前巷説百物語/京極夏彦 <御行師・又市の誕生秘話>

承前:邪魅の雫(じゃみのしずく)/京極夏彦

前巷説百物語(さきのこうせつひゃくものがたり)

前巷説百物語/京極夏彦 (カバー写真)
 巷説百物語シリーズはとても好ましい。いわゆる京極堂シリーズよりも、私は好みのようだ。京極堂が嫌いなわけじゃなくて、気持がはればれするのが、巷説シリーズだということだ。
 どうであれ、目にしたことのない読者には、こういう私の感想は「よまよいごと」「空気がつかめない」だろう。それもよし。小説の中の世界だもの。

 この図書の前に読んだのが『後巷説百物語(のちのこうせつひゃくものがたり)』で、明治十年ごろの世界だった。これは、読後、胸が締め付けられた。その前に、『巷説百物語』『続巷説百物語』の物語世界が確固としてあり、その後日談だったことにもよる。
 今回の『前巷説百物語』は、そのまた遠い発端篇となろうか。

 発端は、「又市」という若者だった。大阪で下手をして、江戸に逃げ込んだ。「小股潜りの又市」という異名があるように、一見して小技(こわざ)を使って世間を渡り歩く稼業。この篇では、損料屋という妖しい稼業の「ゑんま屋・お甲」にひろわれて、だんだん又市の仕掛けが独自のものとなっていく。
 小股潜りというのは、口先だけで仕事や事件の難儀を解決していく、高級な詐欺師のようなものか。ただ、又市の場合は、人の難儀を解消するために口先を使う。

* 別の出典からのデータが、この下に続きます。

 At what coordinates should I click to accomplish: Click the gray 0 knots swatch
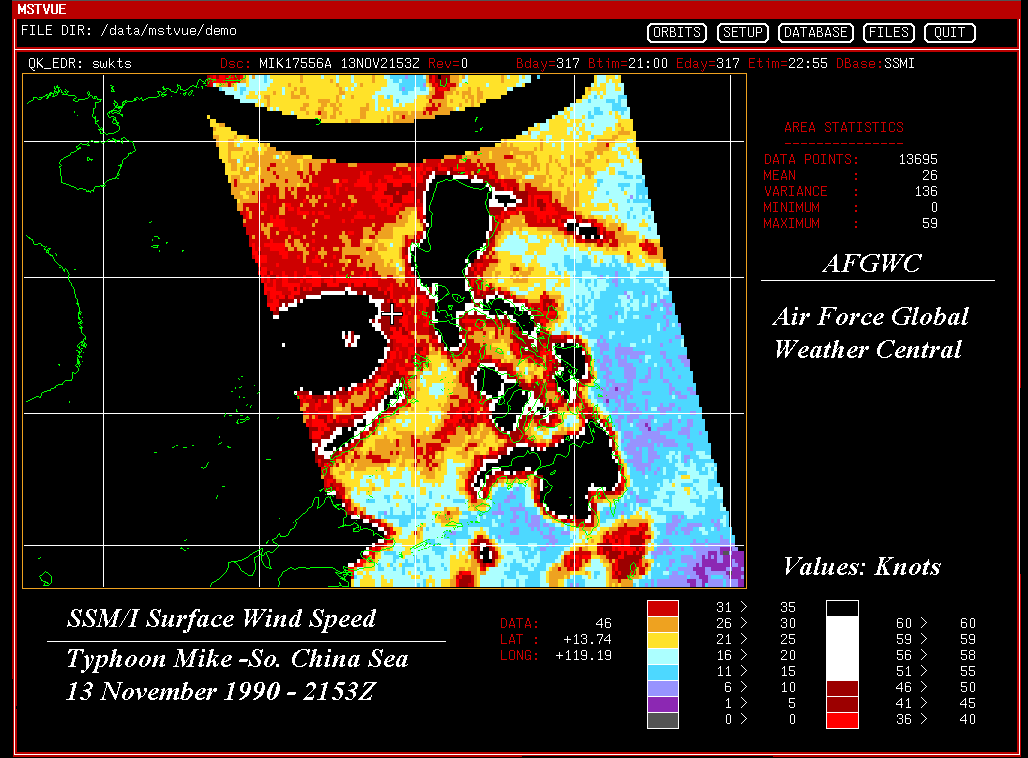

 他方、又市をみこんだ損料屋というのは、普段は布団や茶碗を貸し出す、レンタル屋に相当する。ただ、貸すから代金を取ると言う考えよりも、貸せば布団がすり減り、茶碗が欠ける、その「損」をまかなう「料」という考えだ。だから、人の難儀も「損」と見なして、その「損」を引き受けましょう、その代金をいただきますよ、という稼業である。仕返し屋ではない。仕返しをするのではなくて、被害を受けた者の苦渋という「損」をひきうけて、その者がすっきり得するように持っていくわけである。
 そういう「損」を引き受けて、血も見ない人死にもない、正邪を裁くでなく八方まるく収める「仕掛け」の絵図を描ける者として、又市は「ゑんま屋・お甲」に見込まれ腕を上げていく。仲間も見付け、やがて「御行師(おんぎょうし)」になる。

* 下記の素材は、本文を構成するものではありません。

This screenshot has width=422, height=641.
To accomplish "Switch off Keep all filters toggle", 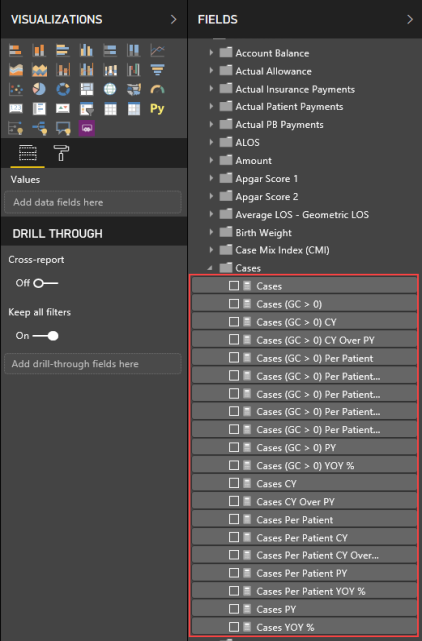I will [x=45, y=336].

 巷説シリーズは、この難しい口舌と仕掛けのネタに、「妖怪変化」や「神仏」を使う。そして集団的な心理操作も行う。お札や瓦版という独特のメディアを使う。噂をまく、世間や相手をその気にさせて大仕掛けをかける、結末は妖怪変化だから誰も責任を負えない、あるいは「神仏」のなされたことだから、しかたない、恨み辛みも向ける相手がいない、となり一件落着。ただし、又市が「ゆるせねぇ」と思った相手はそれなりに悲惨なことになり、「なんとかしなくちゃ」と思った相手は、それなりに胸がすっきりする。

 そういう才能をもった若い又市が、かくして白装束に身をつつみ、鈴(れい)をならし、「御行奉為(おんぎょう・したてまつる)」と決めぜりふをはく「御行師」になる、その誕生の物語だった。

なお。
 京極堂も又市も、口舌や物の解釈によって、捻れた事件や人心を解きほぐすのは、外見からはお祓いする点で同じと言える。拝んで直す、拝み屋の姿を見せる。
 違いはある。
 京極堂は主人公関口巽の捻れた泥沼のような心理を「理」で解きほぐすことに才がある。
 この又市は、世間には「妖怪変化退治」を思わせ、それを使った仕掛けで当事者達の心を解きほぐす。
 両方おもしろく、非常に高度に造られた物語なのだが、私は前者に疲れ、後者には快感が多い。一読者の性向によって、受け取り方が異なるものだ。